MAKING MOVIES FOR THE SMALL and MOBILE SCREEN workshop

As part of this years Darklight Symposium we are running a three hour workshop on creating moving image content for the small and mobile screen. This workshop will cover issues involved from both a technical and creative perspective. We have invited two people engaged with this brand new discipline to share their insights with you.

Tutors: Lisa Roberts, Pocket Shorts. Raymond Cunningham, TCD

 

 


WORKSHOP OVERVIEW

Raymond Cunningham will present a seminar providing background information on wireless communication, introducing some of the main wireless communication standards/protocols in current use, such as Bluetooth, WiFi (802.11), GSM, 3G, MMS, WAP, etc and cover some of their strengths and weaknesses, what the differences are.

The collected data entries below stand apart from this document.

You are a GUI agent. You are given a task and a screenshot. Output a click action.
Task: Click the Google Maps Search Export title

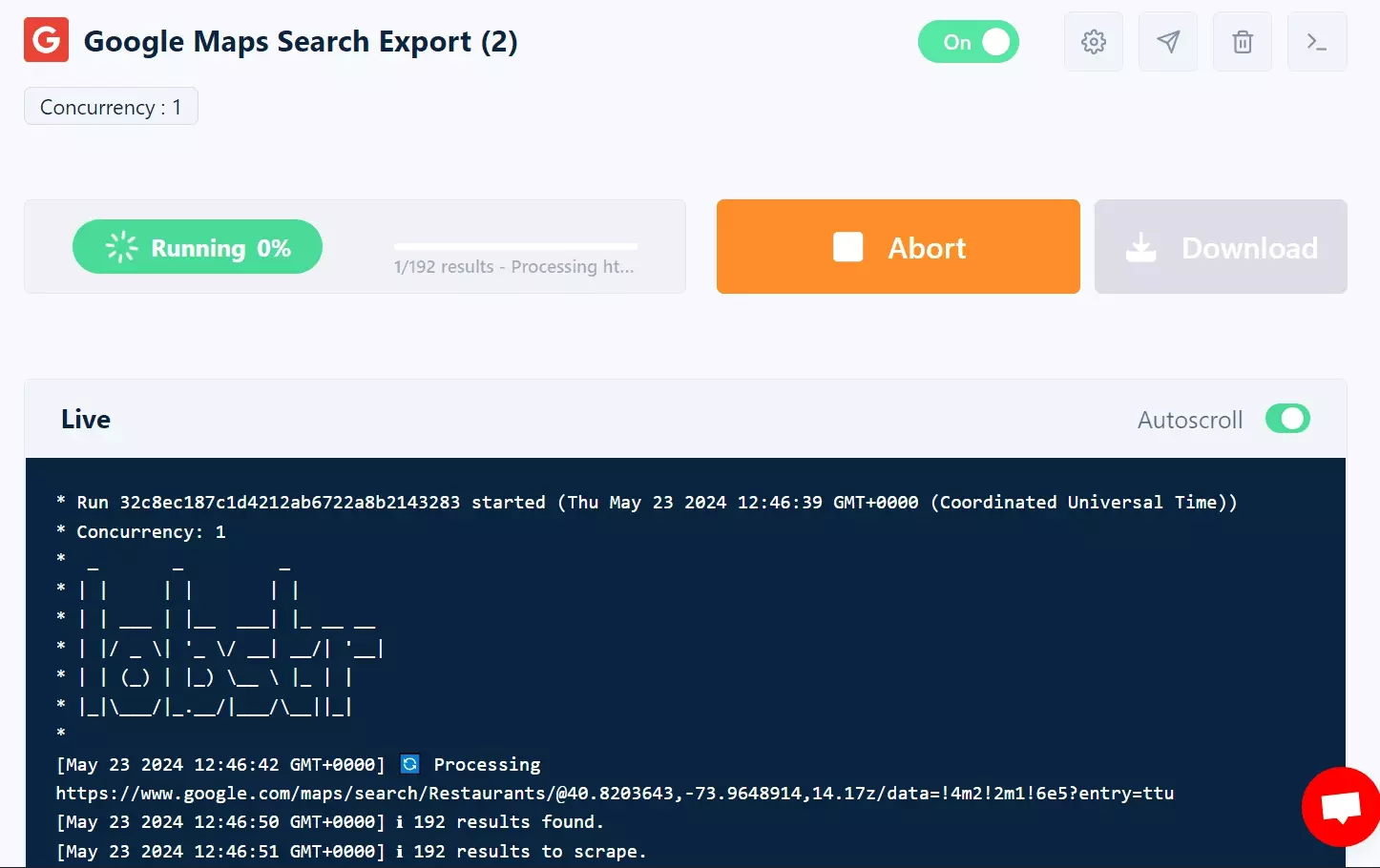(x=301, y=42)
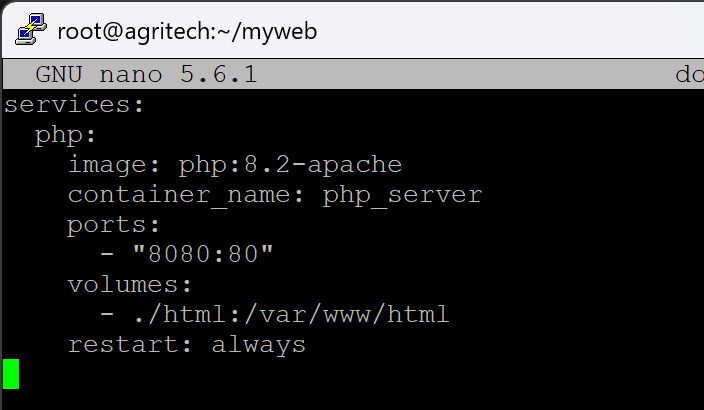704x410 pixels.
Task: Click the green terminal cursor block
Action: (x=11, y=374)
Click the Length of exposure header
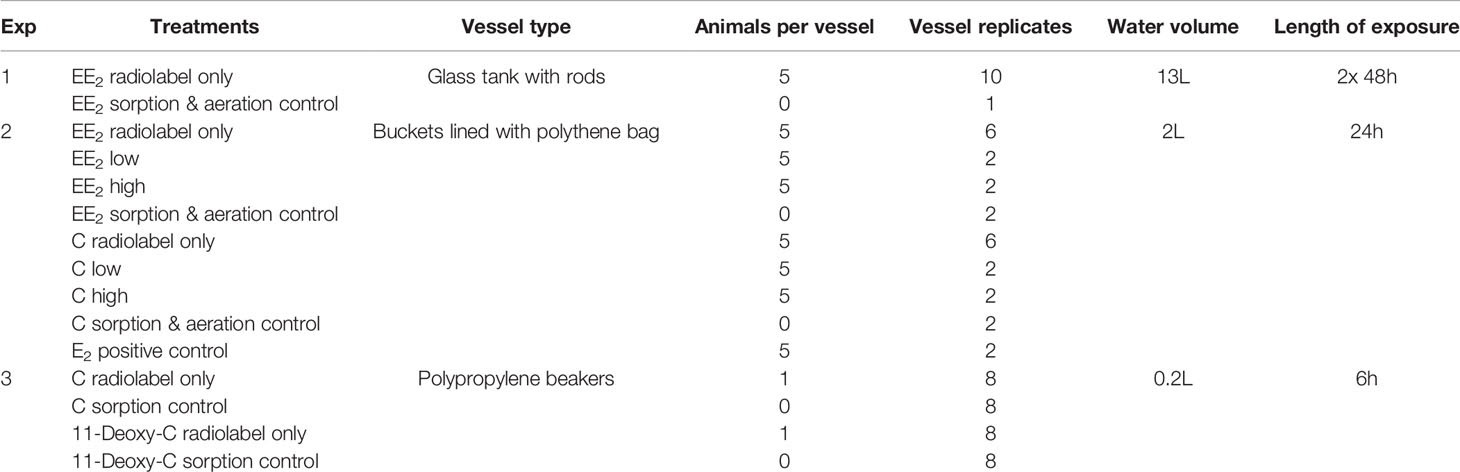The width and height of the screenshot is (1460, 472). 1366,29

Recent years have seen a rapid increase in the number of wireless networking standards and protocols being specified and deployed that are having and will continue to have a profound effect on peoples lives.*

Lisa Roberts, Director of Pocket Shorts, will present the best films from the first year commissions, and will talk about the advantages and disadvantages of making work for mobiles. With tips on how to exploit the platform to engage the audience, Lisa will share that creating something truly innovative in less than 60 seconds isn't simply a matter of shrinking ideas to fit. Mobile phone filmmaking offers creatives of all disciplines a chance to be a pioneer in a genre demands new kind of creative thinking that can keep up with the pace of technology.

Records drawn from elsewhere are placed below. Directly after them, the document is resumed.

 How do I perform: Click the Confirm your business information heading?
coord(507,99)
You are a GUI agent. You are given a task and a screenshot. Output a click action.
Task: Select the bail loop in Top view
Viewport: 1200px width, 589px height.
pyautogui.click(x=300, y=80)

Lisa's presentation is called, ‘Moving Pictures For Mobile Audiences: Restriction stimulating creativity'.

With over 65 million video enabled phones already in use, chances are you may already be carrying the means to shoot, edit, screen and distribute a new kind of film. Videophones deliver films on the move, simple and quick distractions anytime of the day or night. For filmmakers, this new platform can reach a new and diverse audience beyond the realms of the traditional cinema. Mobile phones present such a huge potential for play and inbuilt locative technologies such as Bluetooth can cut out the middlemen and distribute films from creative to audience.


Workshop Tutors

Lisa Roberts is the Director of Pocket Shorts. Pocket Shorts, the UK 's only independent mobile phone film production fund, will be commissioning again in November. With support from NESTA, Pocket Shorts provides production funding of up to £2000 and mentor support for creatives in the North of England and Scotland . www.pocketshorts.co.uk

Raymond Cunningham is a Research Fellow at the Department of Computer Science, Trinity College . He holds a B.A. degree in Mathematics and M.Sc. and Ph.D. degrees in Computer Science, both from Trinity College Dublin. Generally, his research interests cover the area of mobile distributed systems, self-organisation and adaptive middleware. As part of his Ph.D. research, he has focused on dependability/predictability in mobile ad hoc networks. He has also published a number of peer-reviewed papers in the distributed systems area related to research carried out during both his M.Sc. and Ph.D.